While FDA approval of more new drugs is welcome news for patients, providers, and pharma companies, that success also is intensifying efforts to save money by uncovering fraud and waste in federal and state drug benefits. Several leading senators are demanding greater scrutiny of waste in Medicare Part D outlays. And it could get much worse, as pharma companies contend with a host of new "compliance challenges," notes Paul Keckley of Deloitte Center for Health Solutions. The list includes changes to the Medicaid Average Manufacturer Price (AMP) definition, expansion of drug classes subject to Medicaid rebates, pricing changes for 340B entities, the new Branded Prescription Drug Fee now applied to revenues from government contracts, and pending "Sunshine" payment disclosure requirements.
Law enforcement agencies also are revving up scrutiny of drug manufacturing activities. Most high-profile pharma legal cases in recent years have targeted off-label marketing and related pricing and promotional activities. That will continue, as seen in a wave of late-2012 settlements: Pfizer agreed to pay nearly $100 million to resolve federal and state charges for illegal off-label marketing; Amgen settled charges related to violative marketing of several leading therapies for $762 million; and Sanofi paid $109 million to resolve kickback charges related to an injectible treatment. These fines are paltry, though, compared to earlier billion-dollar settlements, with GlaxoSmithKline's $3 billion fine in July 2012 topping the list. While prosecutors expect more violative marketing cases, there may be a slow-down as lawyers and litigators digest the impact of the recent Caronia case and whether that undermines FDA's authority to limit a marketer's ability to discuss off-label claims that are not false or misleading.
Cutting Costs
Consequently, the feds anticipate a rise in legal actions involving lax adherence to current good manufacturing practices (cGMPs) that result in adulterated products. With manufacturing problems linked to devastating drug shortages and deaths associated with contaminated compounded injectibles, drug quality issues have become more prominent on the law enforcement radar screen.

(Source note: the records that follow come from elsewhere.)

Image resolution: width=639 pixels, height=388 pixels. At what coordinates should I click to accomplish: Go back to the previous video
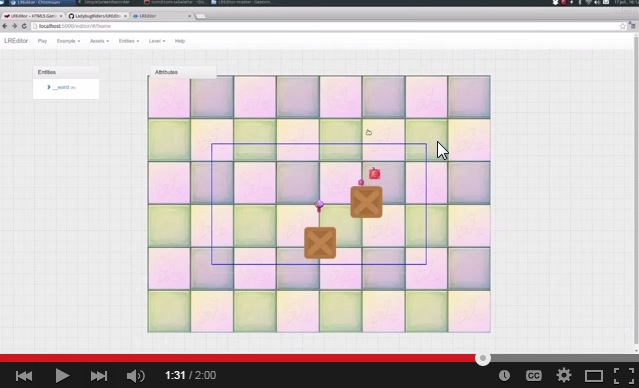pyautogui.click(x=24, y=375)
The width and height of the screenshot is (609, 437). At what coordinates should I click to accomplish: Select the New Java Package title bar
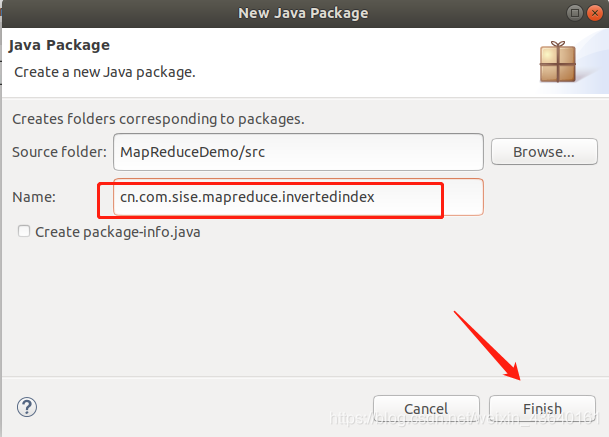coord(303,13)
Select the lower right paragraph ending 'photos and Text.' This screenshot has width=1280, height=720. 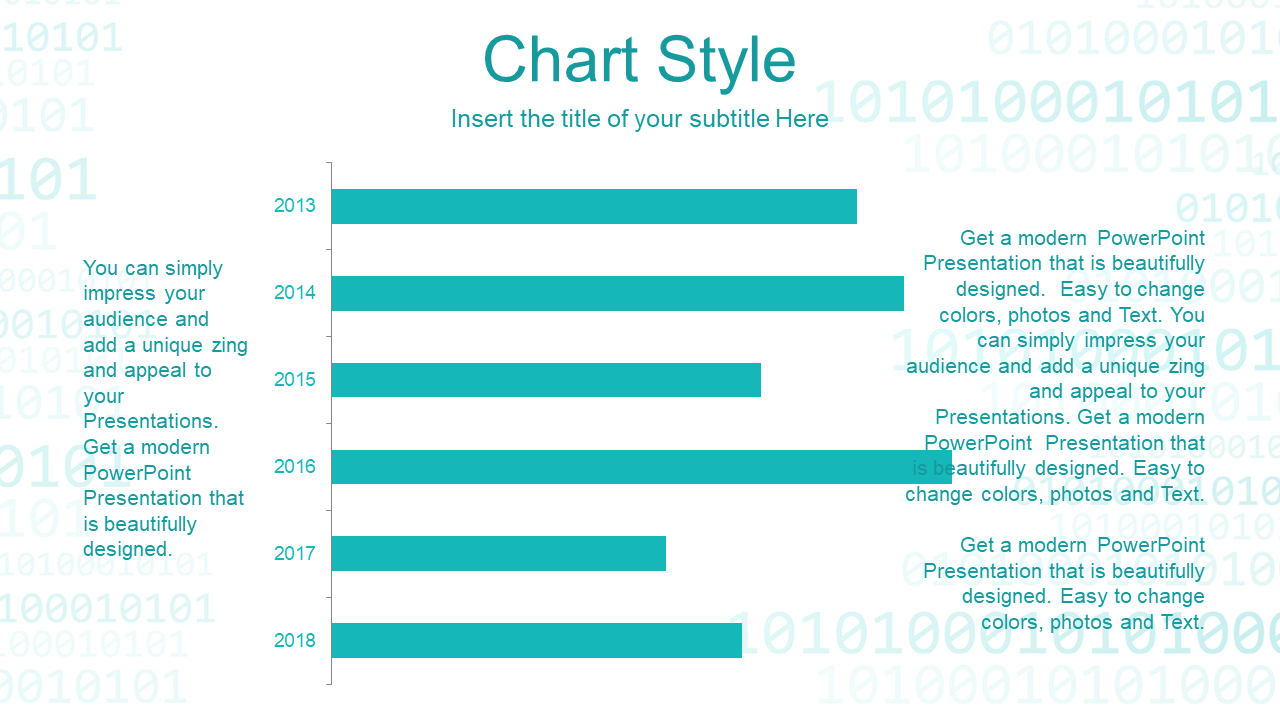click(x=1063, y=583)
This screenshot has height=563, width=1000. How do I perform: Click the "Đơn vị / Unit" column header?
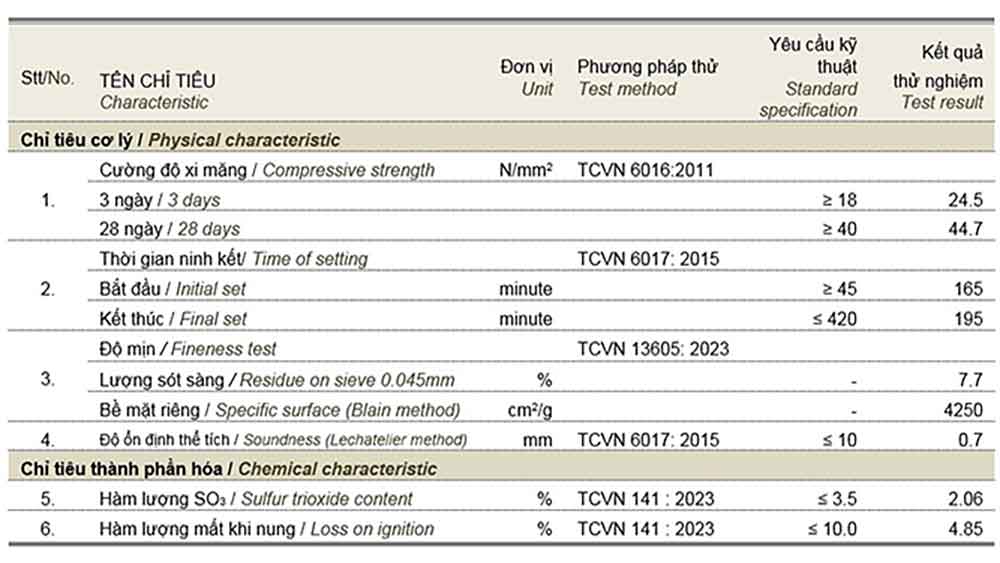[526, 78]
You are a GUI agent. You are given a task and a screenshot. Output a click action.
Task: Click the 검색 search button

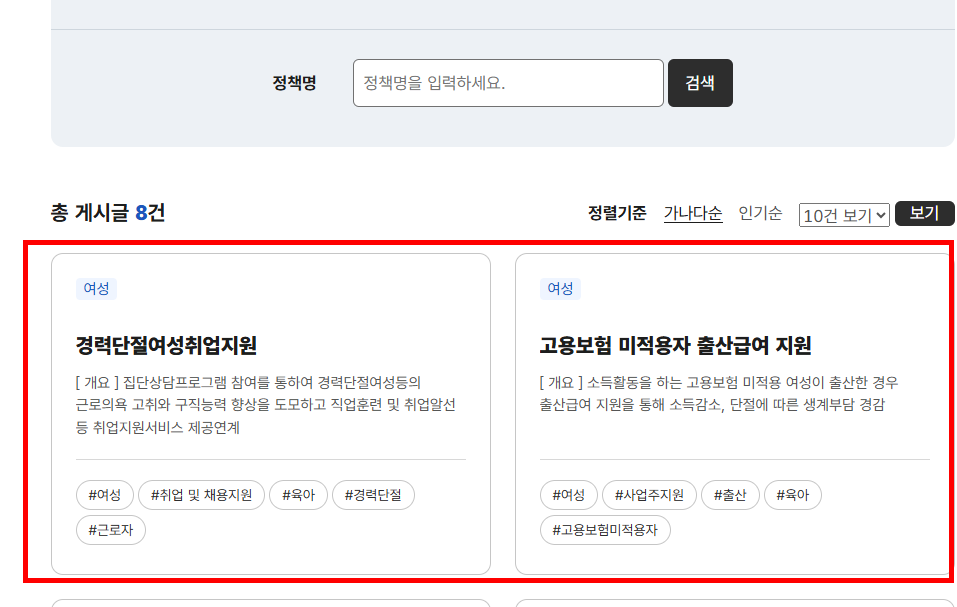click(699, 83)
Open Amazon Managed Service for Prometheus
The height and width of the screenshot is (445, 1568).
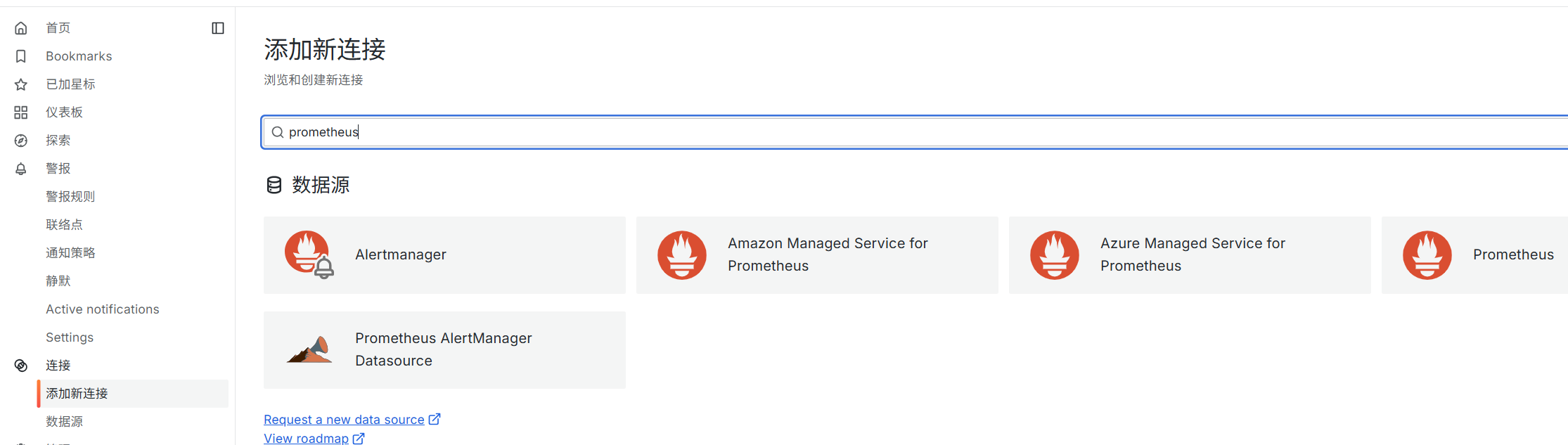817,255
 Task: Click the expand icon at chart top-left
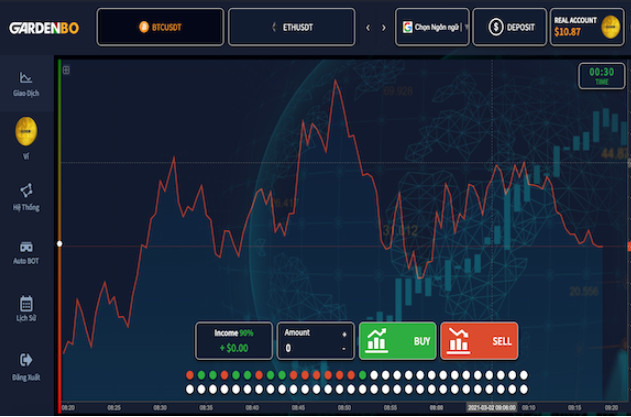pyautogui.click(x=67, y=70)
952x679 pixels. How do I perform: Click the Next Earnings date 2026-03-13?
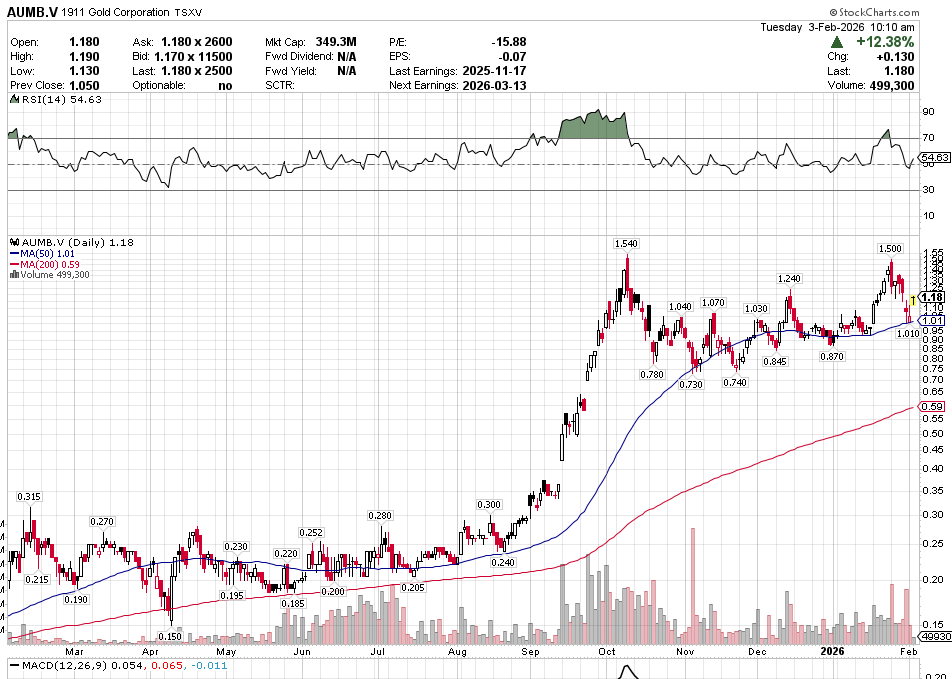pos(494,86)
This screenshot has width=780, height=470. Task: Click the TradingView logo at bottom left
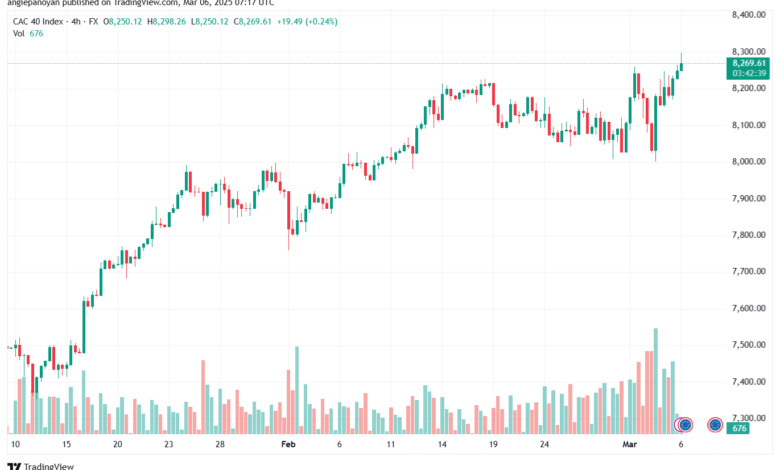tap(40, 466)
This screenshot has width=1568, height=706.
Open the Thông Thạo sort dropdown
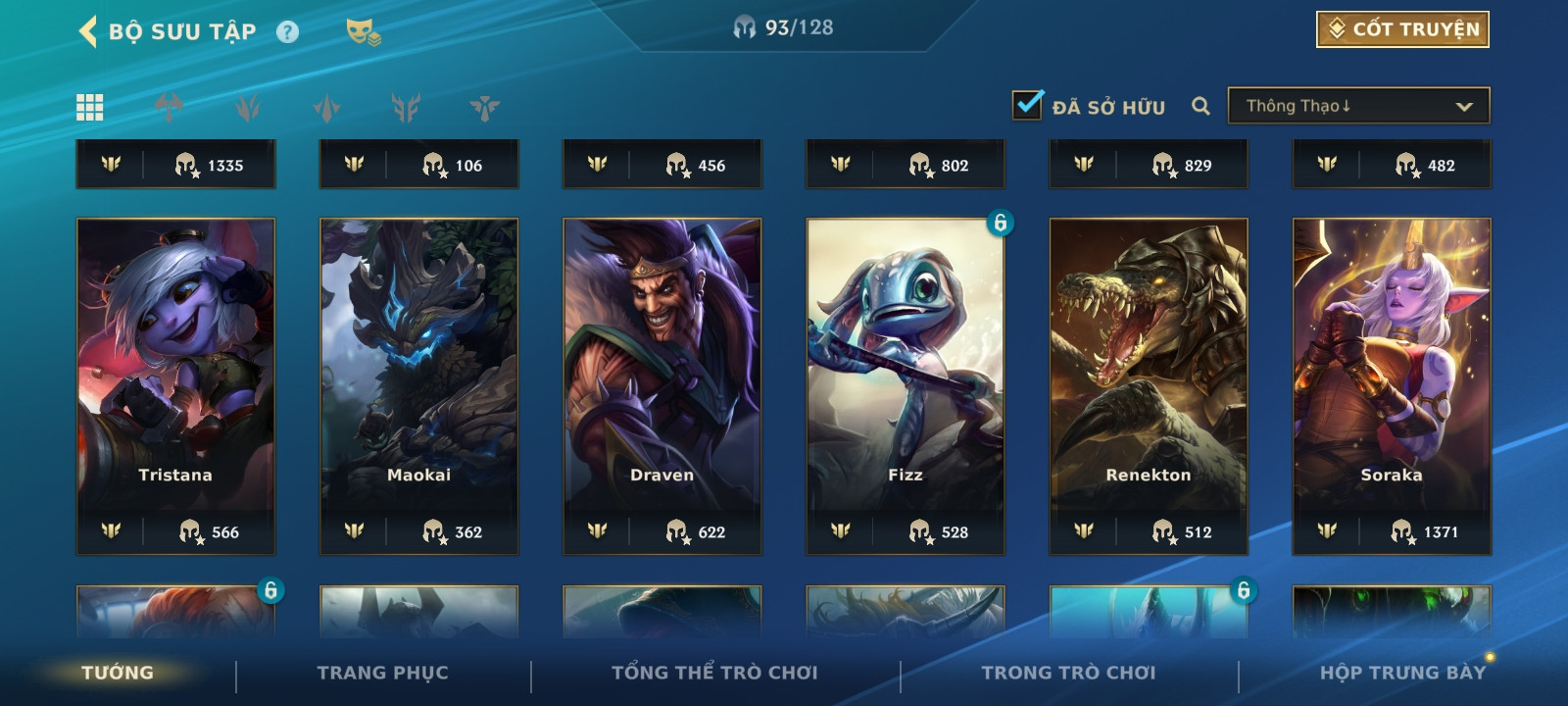(x=1358, y=106)
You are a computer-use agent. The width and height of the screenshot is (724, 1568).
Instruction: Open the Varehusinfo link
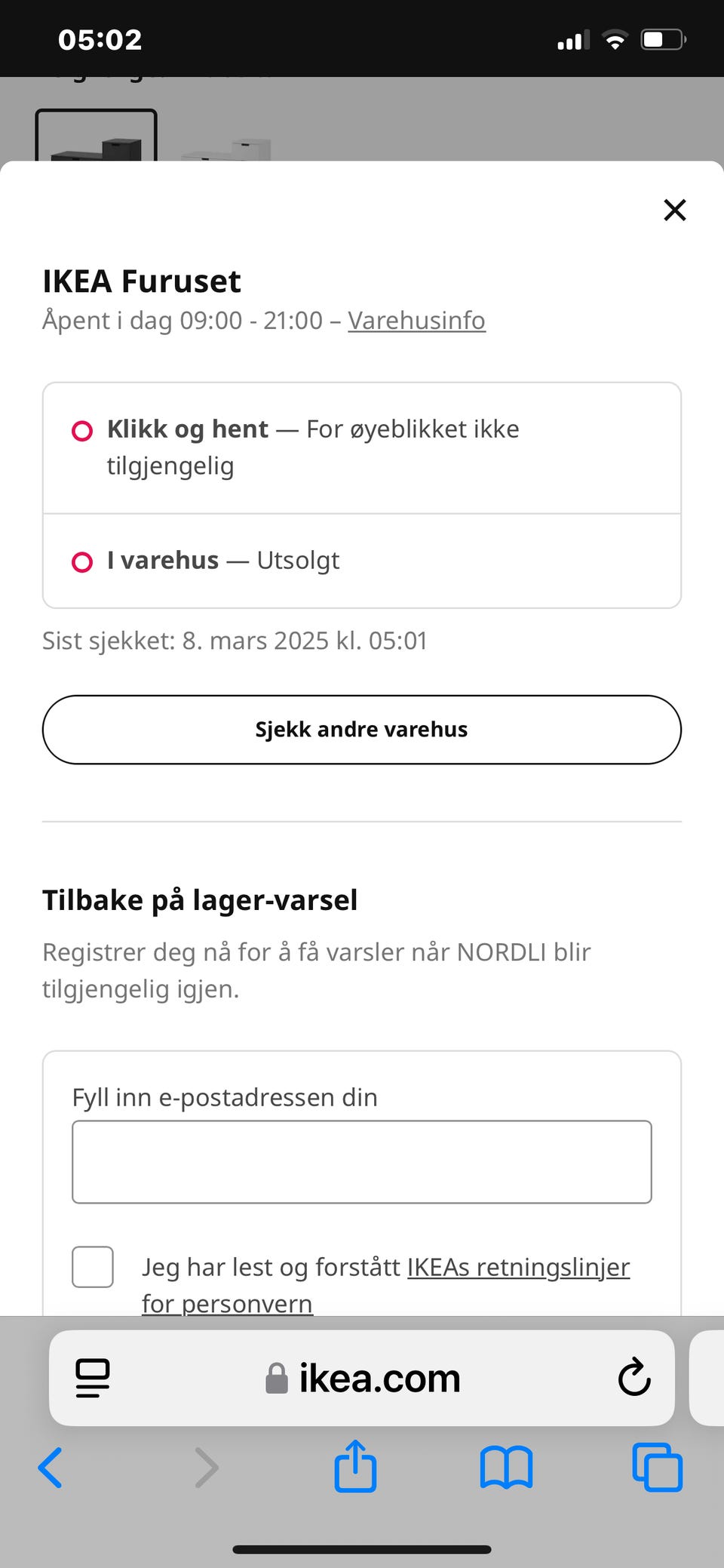coord(416,321)
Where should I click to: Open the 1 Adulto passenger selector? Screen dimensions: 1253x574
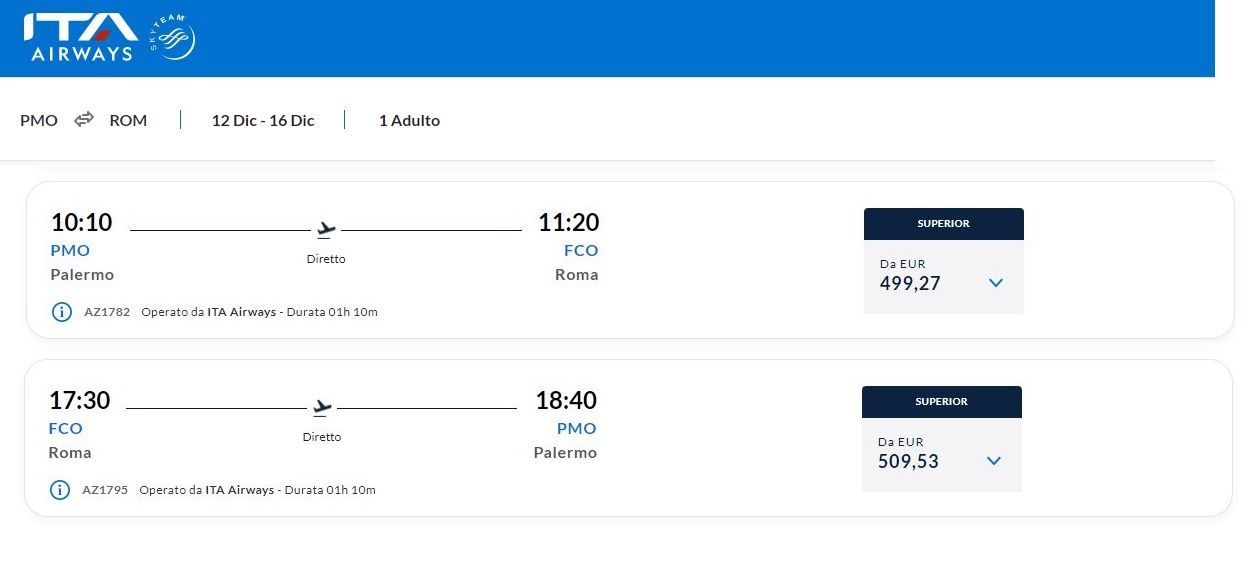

More whistleblowers are going to qui tam lawyers with evidence of violations related to GMPs for drugs and biologics, observed former Department of Justice (DoJ) official Eugene Thirolf at the December enforcement conference sponsored by the Food and Drug Law Institute (FDLI). In deciding whether or not to bring a case, DoJ's consumer protection branch looks to assess how bad was the misconduct, whether it was condoned by management, whether the alleged activity affects the integrity of the drug regulatory process and the broader impact of GMP enforcement on consumers. The feds don't expect settlement payments in GMP cases to be as large as those from off-label marketing suits, but manufacturing issues raise the possibility of charges against individual corporate executives, including penalties that exclude an individual from doing business with the government.